Cependant, il fallait que j’allume pour que le serpent ne monte pas sur le lit. Après avoir eu le courage de me baisser pour voir sous le lit, je constatais que le serpent avait disparu ; même sa queue n’était plus visible. J’étais hypnotisée, incapable de savoir si j’avais eu peur ou si je n’étais qu’étonnée. Peut-être éprouvais-je les deux à la fois.
Mais je me demandais si un serpent pouvait monter sur le lit. J’ôtais cette idée effrayante de mon esprit et décidait d’attraper le fil de la lampe de chevet pour allumer.
Une fois la chambre éclairée, ma peur sembla disparaître. Mais le fait que la pièce soit éclairée n’avait pas résolu tout le problème.
Et si le serpent montait sur le lit...
J’étais assise sur mon lit et je sentais mes mains, mes pieds et mon dos gagnés par le froid.

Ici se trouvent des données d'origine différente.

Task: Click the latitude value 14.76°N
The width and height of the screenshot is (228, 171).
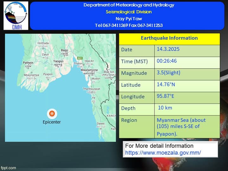Action: click(x=166, y=84)
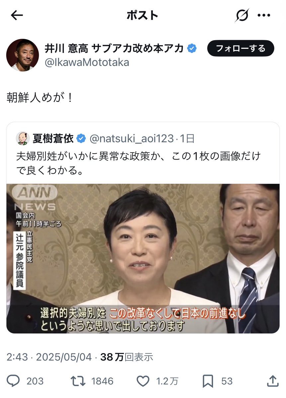Tap the share upload icon
Viewport: 286px width, 398px height.
(x=272, y=381)
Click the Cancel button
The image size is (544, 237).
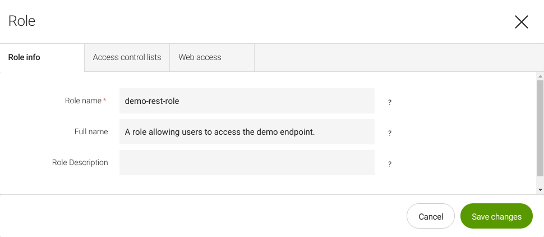(431, 216)
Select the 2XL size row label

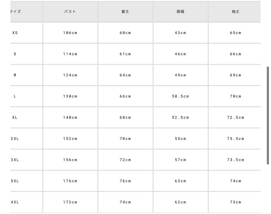click(x=15, y=139)
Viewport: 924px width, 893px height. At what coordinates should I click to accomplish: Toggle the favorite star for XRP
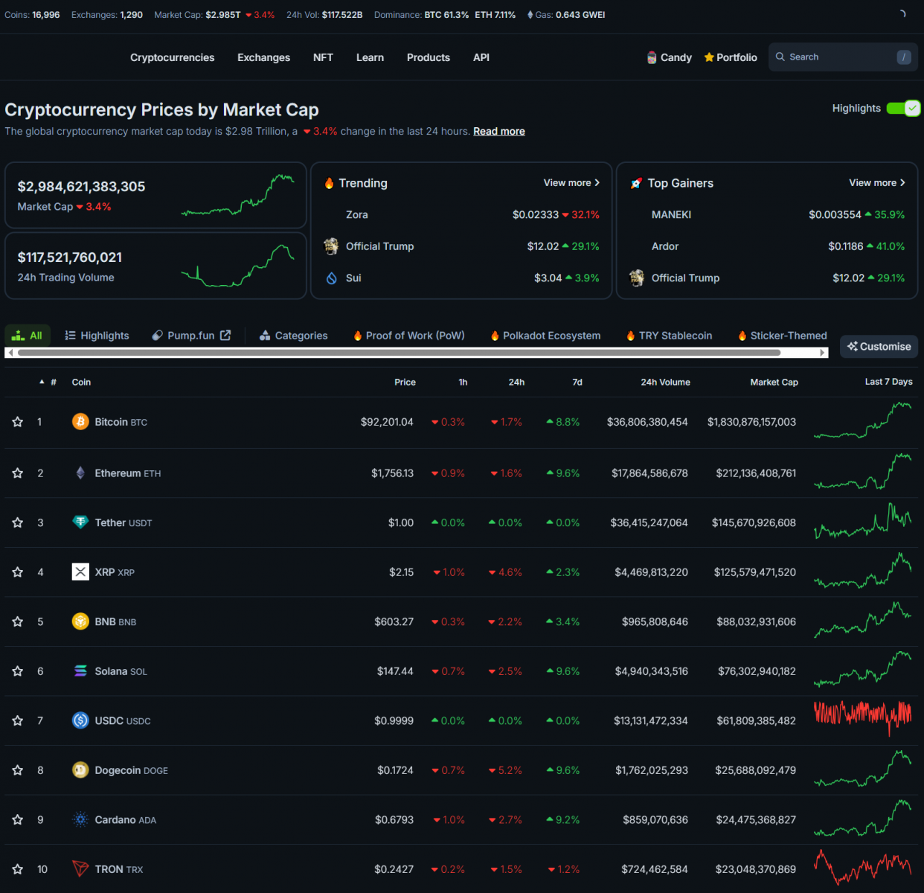click(18, 572)
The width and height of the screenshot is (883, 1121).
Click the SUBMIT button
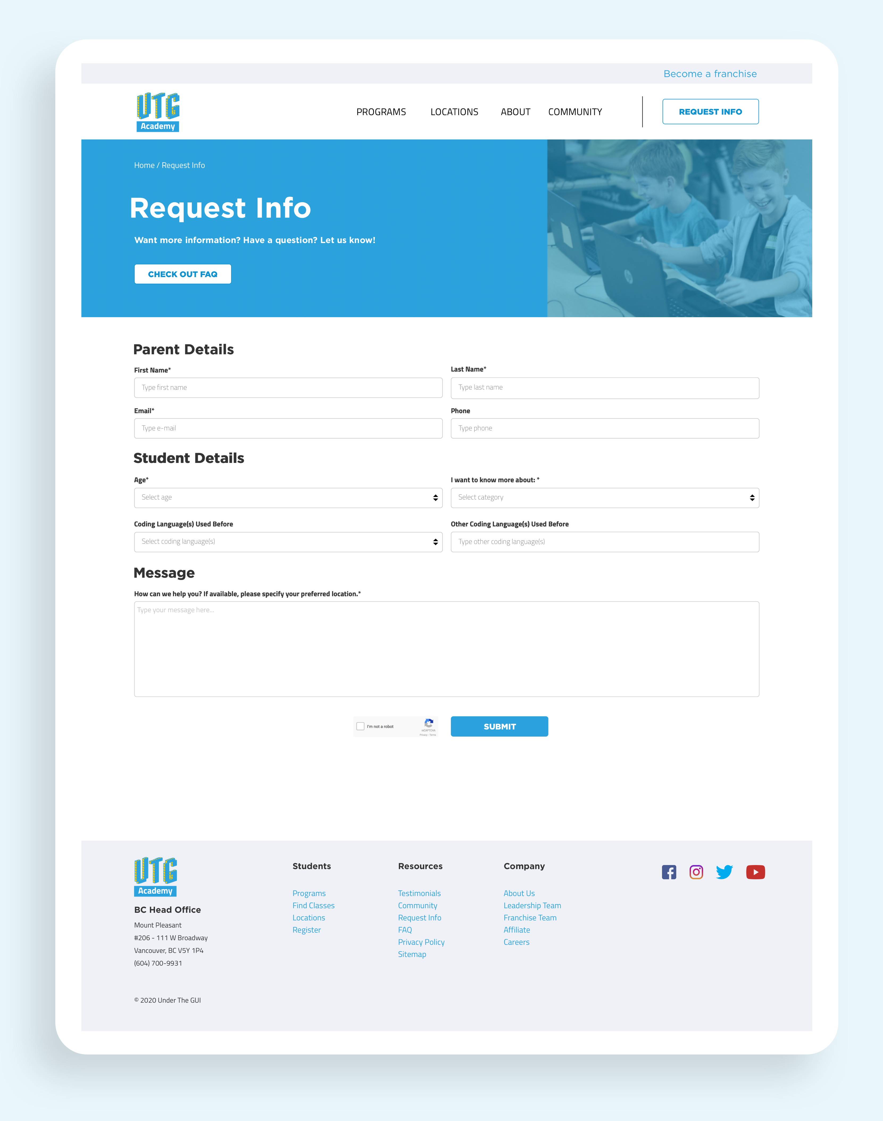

Je ne savais pas par quel côté du lit il allait monter. Je me souvenais d’un serpent qui s’était trouvé piégé dans un vieux puits presque à sec, et qui s’accrochait à la paroi sans pouvoir monter. Quelqu’un avait pris un long bâton et l’avait secouru en le faisant sortir du puits. Par conséquent, cela m’assurait qu’un serpent ne pouvait pas monter sur les surfaces lisses et donc qu’il ne pouvait pas monter le long des pieds du lit. Mais j’étais sûre qu’il pouvait tout de même grimper car les pieds de mon lit étaient en bois.
Je ne savais pas trop quoi faire. Si je descendais pour sortir de la chambre, en posant ma jambe par terre, le serpent pouvait me mordre.
J’aurais pu taper des mains très fort à côté du mur pour réveiller ma voisine de chambre, mais j’avais peur qu’elle ne vienne pas pour une raison ou une autre et, si elle venait, que le serpent ne bouge et n’aille se cacher autre part à cause du bruit.
Ma tête fourmillait d’idées. J’attendrais peut-être le moment où le serpent remonterait sur le bord de la fenêtre et, à ce moment-là, je sortirais de ma chambre. Pendant des heures, je restais à surveiller la fenêtre sans fermer les yeux alors que dans le même temps ma bouche séchait. Je savais que la rapidité des serpents ne me laisserait pas le temps de m’échapper.
Cependant, je n’entendais ni ne voyais plus rien.
Quel genre de serpent était-ce ? Venimeux ou pas, je l’ignorais, mais qu’importe, tout serpent est effrayant.
En Birmanie, la ville de Magwe est réputée pour être infestée de serpents. On en trouve où qu’on aille : dans la salle de bain, dans le salon, dans les toilettes, dans les rues, dans les buissons...
Cependant, il ne m’était jamais arrivé qu’un serpent entre dans ma chambre en pleine nuit. Plus j’y pensais, plus j’avais la chair de poule.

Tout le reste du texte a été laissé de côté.